Ayah dan Eren sama-sama terdiam seolah mereka sedang berpikir untuk mengeluarkan kata apa yang terbaik agar tidak saling menyakiti. Satu sisi ayahnya memegang teguh prinsip setiap anak mempunyai hak-nya, namun satu sisi ia juga tidak ingin anaknya mempunyai masa depan yang tidak jelas.

"Sudah,, sudah,, Ayah akan bilang ke mamah apa yang kamu ucapkan tadi. Ayah akan sangat demokrasi di keluarga ini. Sekarang kamu turunkan emosi kamu dulu. Minum ya" ujar Ayahnya dengan mengambilkan botol minum yang ada di mejad belajar Eren.

"Ini baju kamu mau kemana?"

"Pergi yah. Mau kerumah Nao, mau menenangkan diri" jawab Eren.

"Oke, ayah izinin sehari ini kamu nginep dirumah Nao. Jangan lupa kasih kabar ya!"

"Iya yah" jawab Eren dengan nada lesuh.

"Ayah antar ya kerumah Nao. Gaenak denga orang tua nya malam-malam seperti ini" ujar Ayahnya dengan lembut.

Sementara Eren membereskan baju yang akan dibawa untuk menginap dirumah Nao, ayahnya menjumpai istrinya yang sedang duduk di ruang meja makan. "Sudah-sudah. Ayah sudah mengobrol dengan Eren. Mau menginap katanya dirumah Nao" ujar ayahnya sambil mengambil segelas air.

"Loh?! Kamu izinin dia nginep?" ucap Mamah dengan nada membentak dan tinggi.

"Iya, mau menenangkan pikiran katanya. Sudah ya mah nanti kita diskusikan lagi soal ini. Sekarang ayah mau antar dia kerumah Nao dulu. Minta izin ke orang tuanya" jawab Ayahnya dengan santai.

Tidak beberapa lama kemudian Eren keluar melewati meja makan.

"Ayo yah" ajak Eren kepada Ayahnya untuk segera mengantarnya kerumah Nao.

"Salim dulu sini sama mamah"

Eren langsung menyodorkan tangannya dan mamah nya pun langsung menyalurkan tangannya kembali, mereka bertatapan namun tidak ada satu katapun yang keluar dari mulut keduanya.

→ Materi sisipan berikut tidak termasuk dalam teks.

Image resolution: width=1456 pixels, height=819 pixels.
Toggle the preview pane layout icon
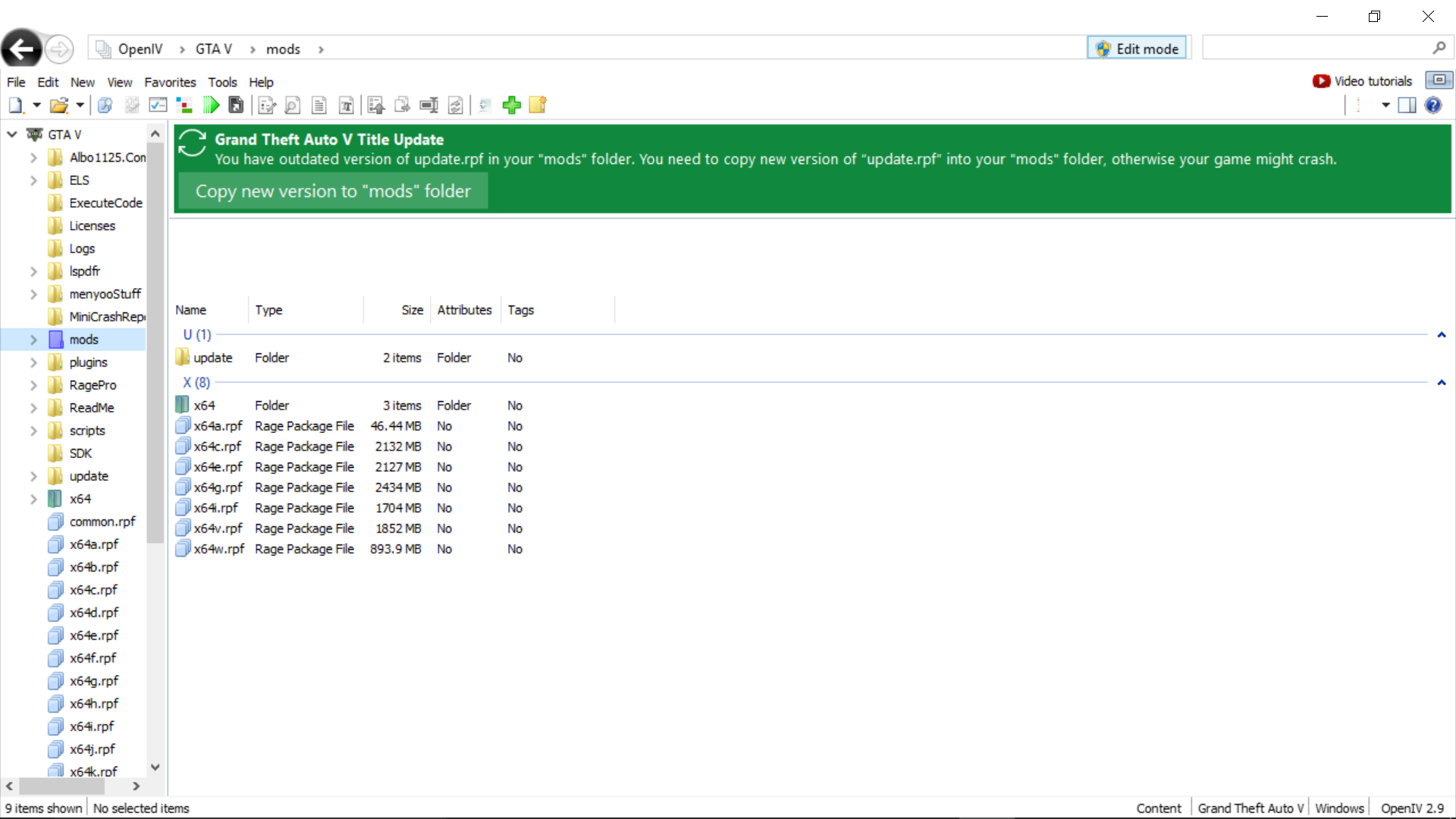click(x=1407, y=105)
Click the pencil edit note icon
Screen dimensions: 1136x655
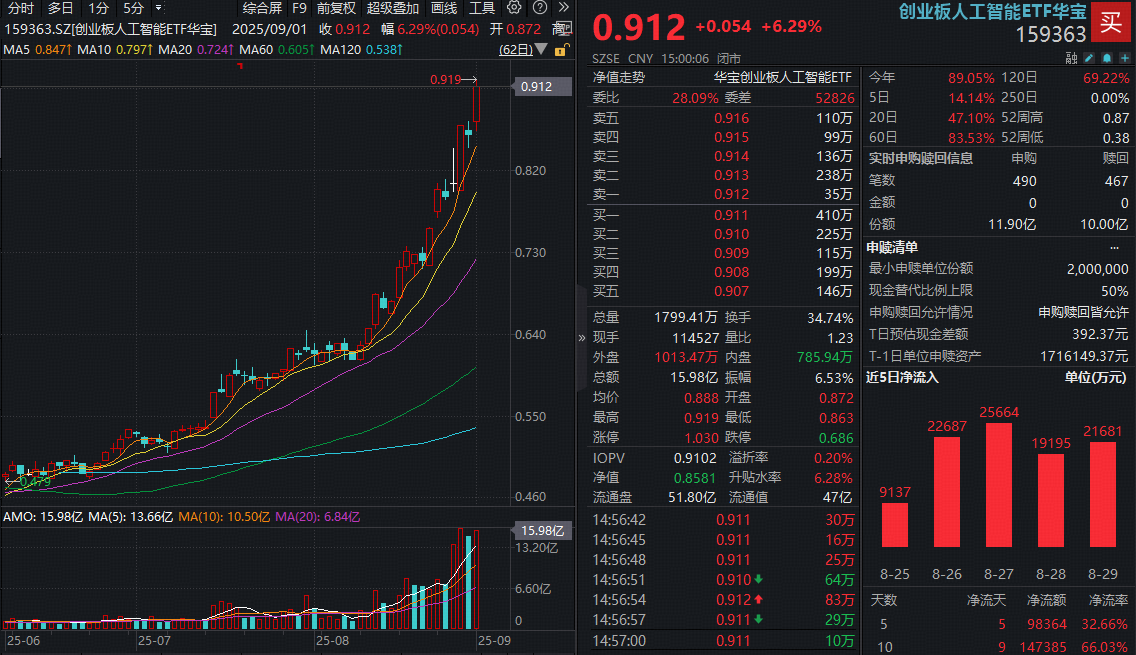click(1089, 59)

Eren beranjak pergi dengan tidak mengindahkan mamahnya yang sedang duduk di ruang meja makan, emosi yang masih merajalela didalam tubuhnya membuat perlakuan Eren sangat tidak sopan.

* * *

"Kesel banget gue sama ibu gue. Selalu gue harus jadi kayak kakak gue" ujar Eren kesal dengan gerakan membuka tas dan mengeluarkan ponselnya.

"Ya namanya orang tua begitu deh, apalagi kakak-kakak lo udah jadi kayak definisi sukses dunia akhirat sempurna haha" Nao menjawab dengan ledekan yang akan membuat Eren semakin kesal.

"Udah deh ah berisik lo!" jawab Eren ketus.

"Pesen makanan enak kali yaa" Nao mengajak Eren makan agar emosinya menurun.

"Yuk, mau ayam geprek, boba milk tea tapi less sugar sama mau ciki-cikian yupss"

Akhirnya mereka memesan makanan melalui aplikasi tidak menunggu dengan lama abang driver pun sudah berada di depan gerbang rumah Nao.